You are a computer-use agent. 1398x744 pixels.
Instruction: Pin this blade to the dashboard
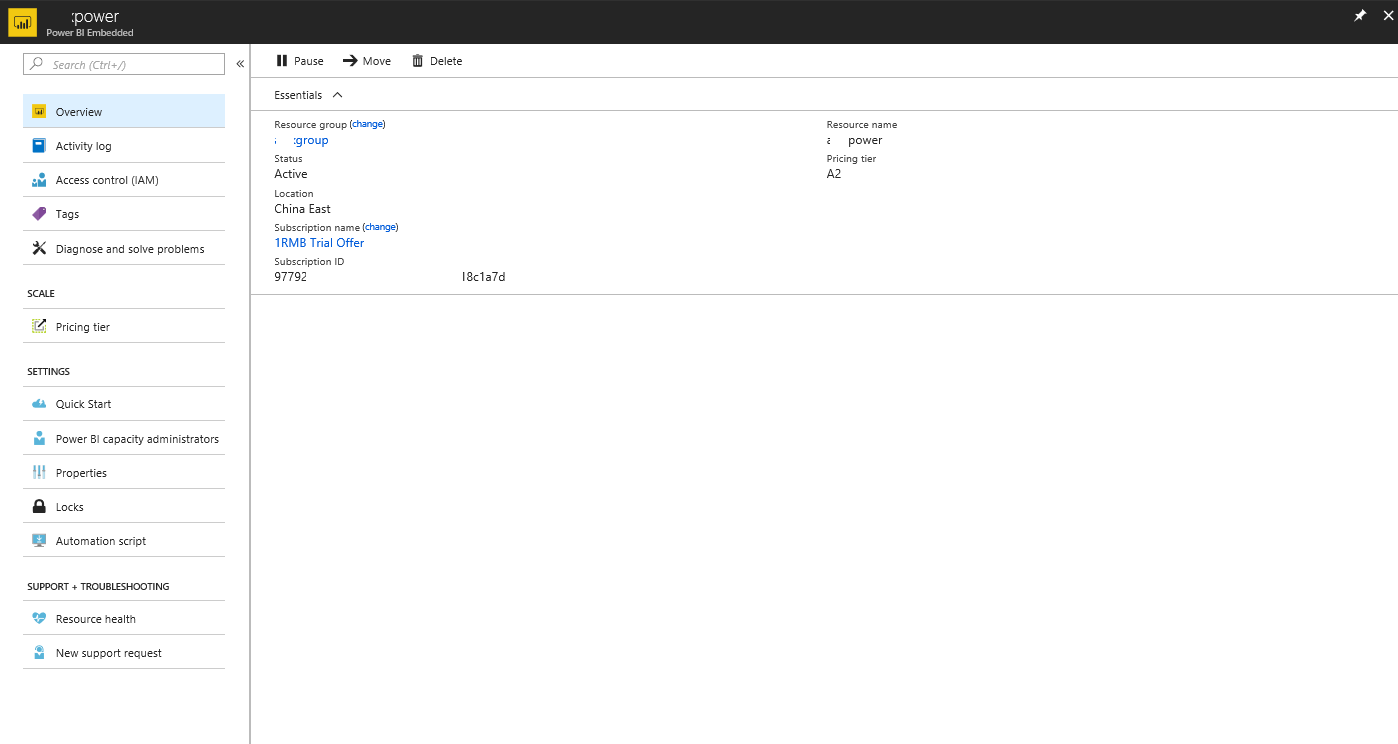point(1359,16)
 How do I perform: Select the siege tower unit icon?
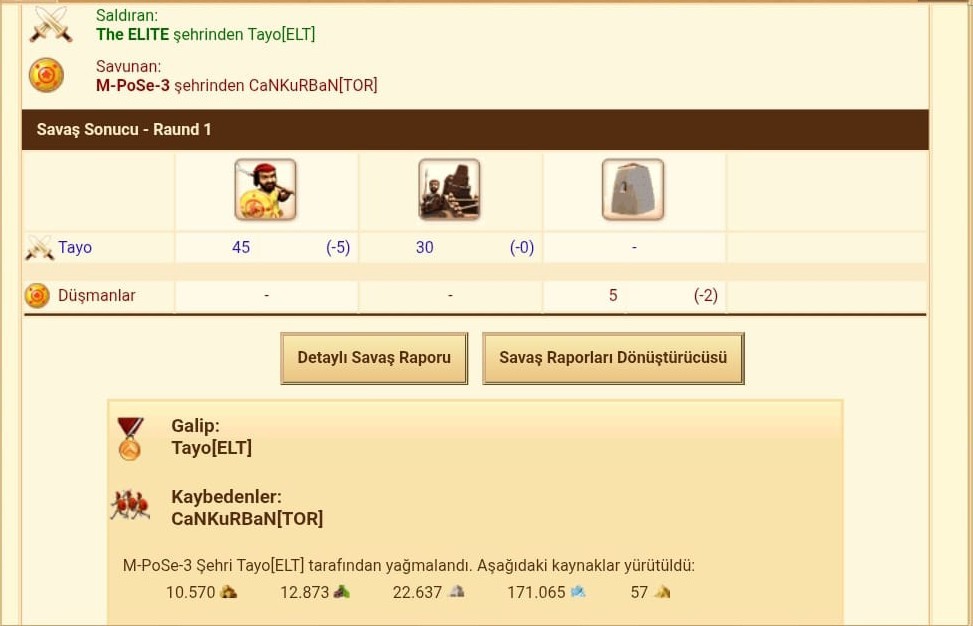tap(449, 189)
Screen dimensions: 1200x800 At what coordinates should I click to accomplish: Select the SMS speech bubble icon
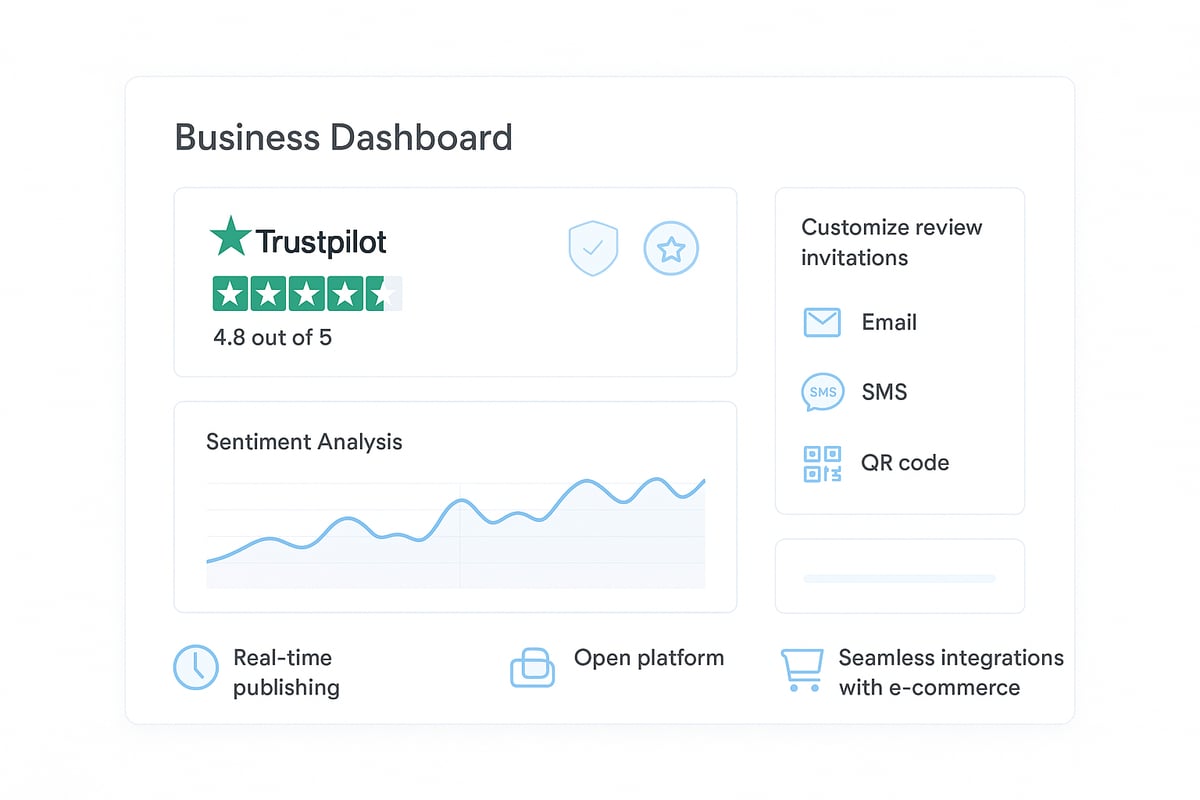[821, 392]
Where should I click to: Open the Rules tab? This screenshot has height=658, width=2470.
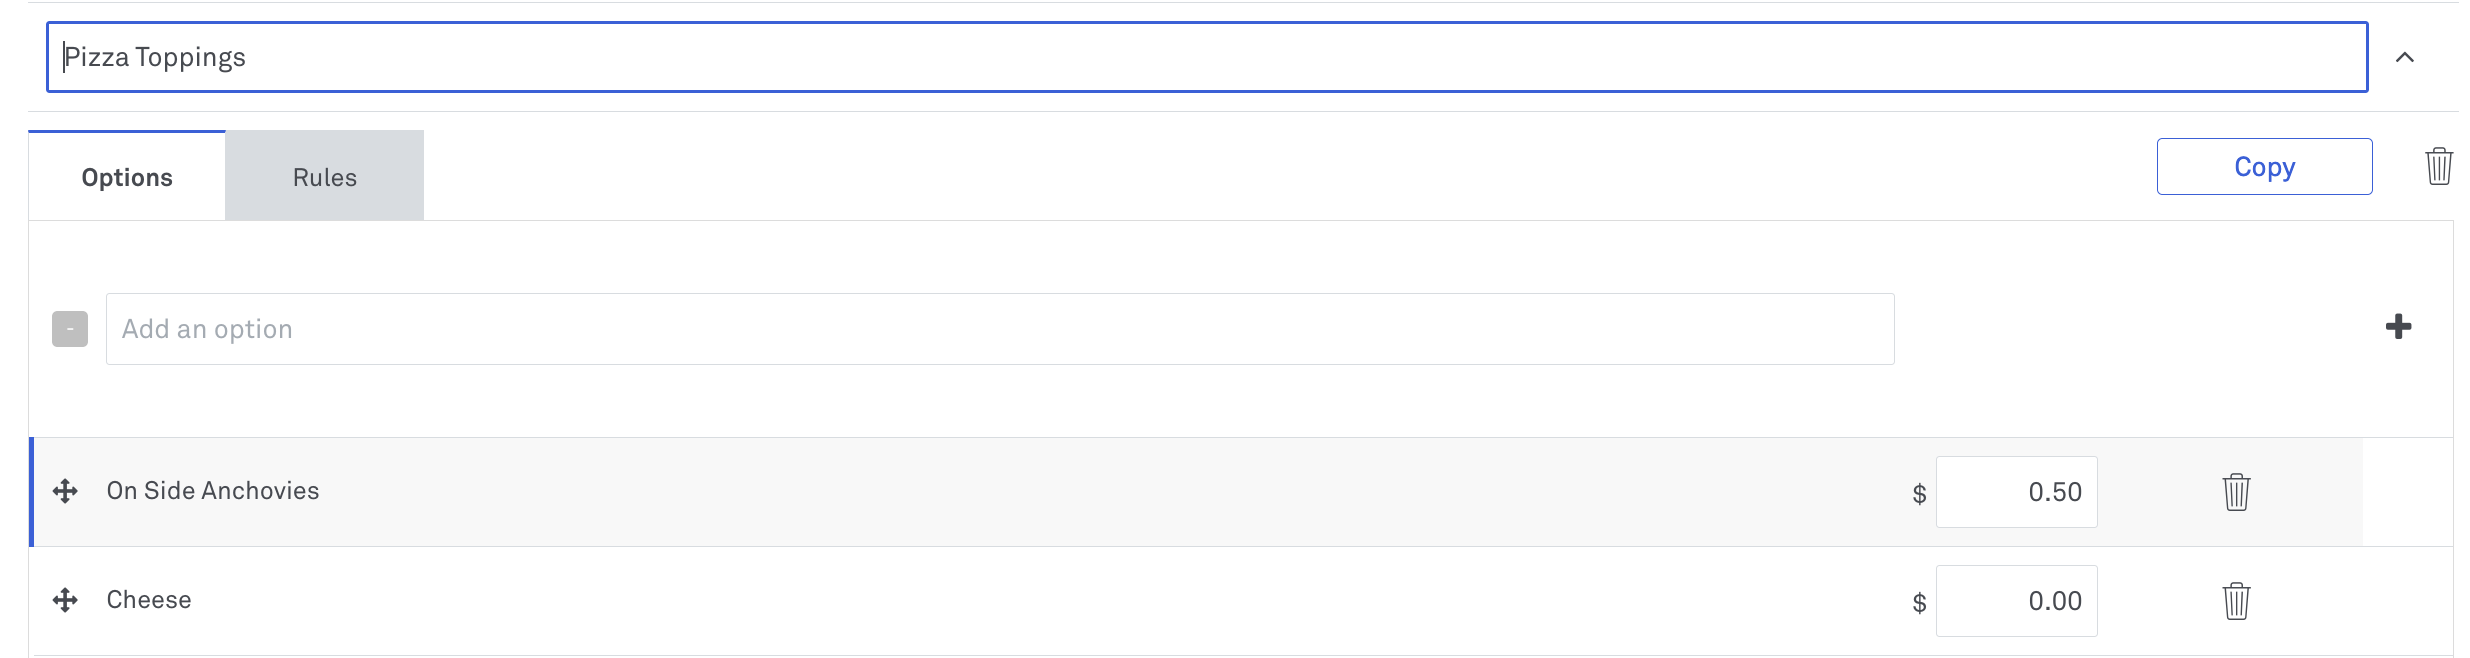coord(325,176)
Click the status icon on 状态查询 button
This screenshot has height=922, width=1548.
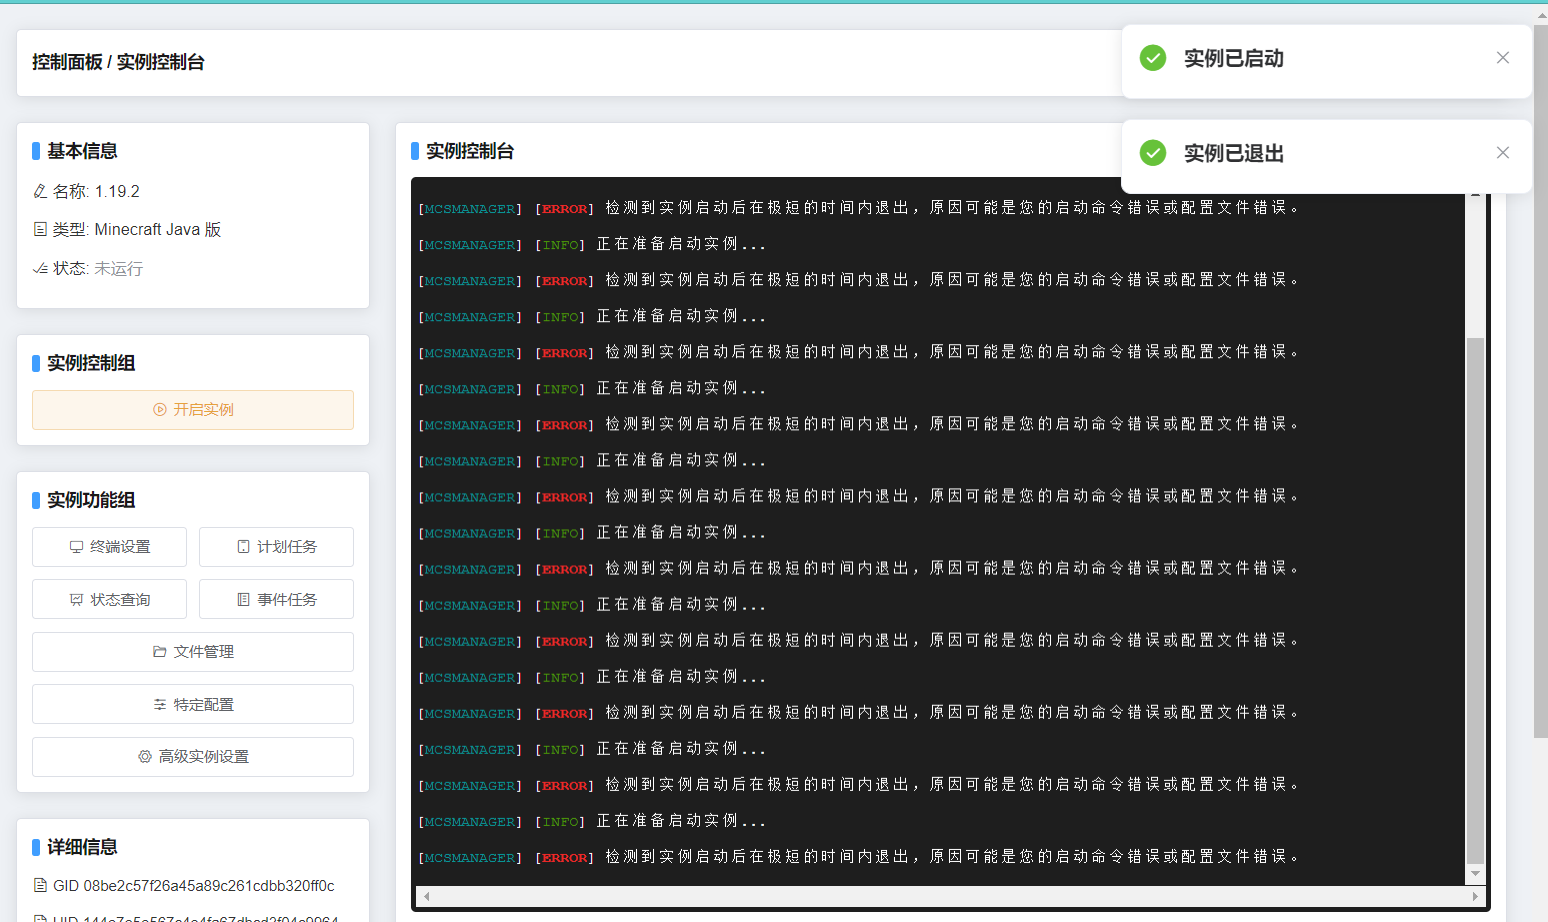point(75,599)
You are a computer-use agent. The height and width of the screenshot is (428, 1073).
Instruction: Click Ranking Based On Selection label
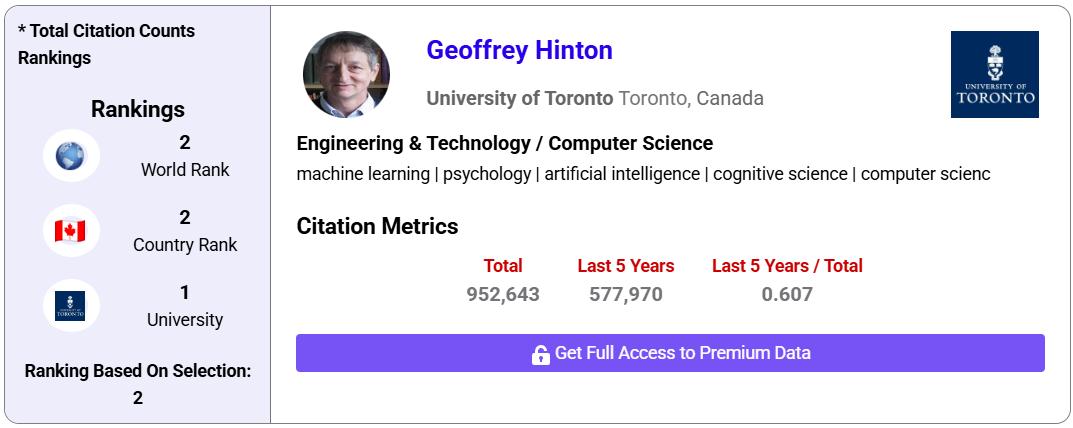pos(138,371)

- - -

» WHAT THE TASK REQUIRES: Dropping every picture, restate the material word for word.

» ANSWER SECTION:
You are a computer-use agent. 1398x744 pixels.
Instruction: Pin this blade to the dashboard
point(1359,16)
 How do I perform: Select the siege tower unit icon?
tap(449, 189)
Screen dimensions: 1200x800 At what coordinates should I click to accomplish: Select the SMS speech bubble icon
[821, 392]
Where should I click to: Open the Rules tab? This screenshot has height=658, width=2470.
coord(325,176)
Click the status icon on 状态查询 button
This screenshot has height=922, width=1548.
point(75,599)
You are a computer-use agent. The height and width of the screenshot is (428, 1073).
Instruction: Click Ranking Based On Selection label
pos(138,371)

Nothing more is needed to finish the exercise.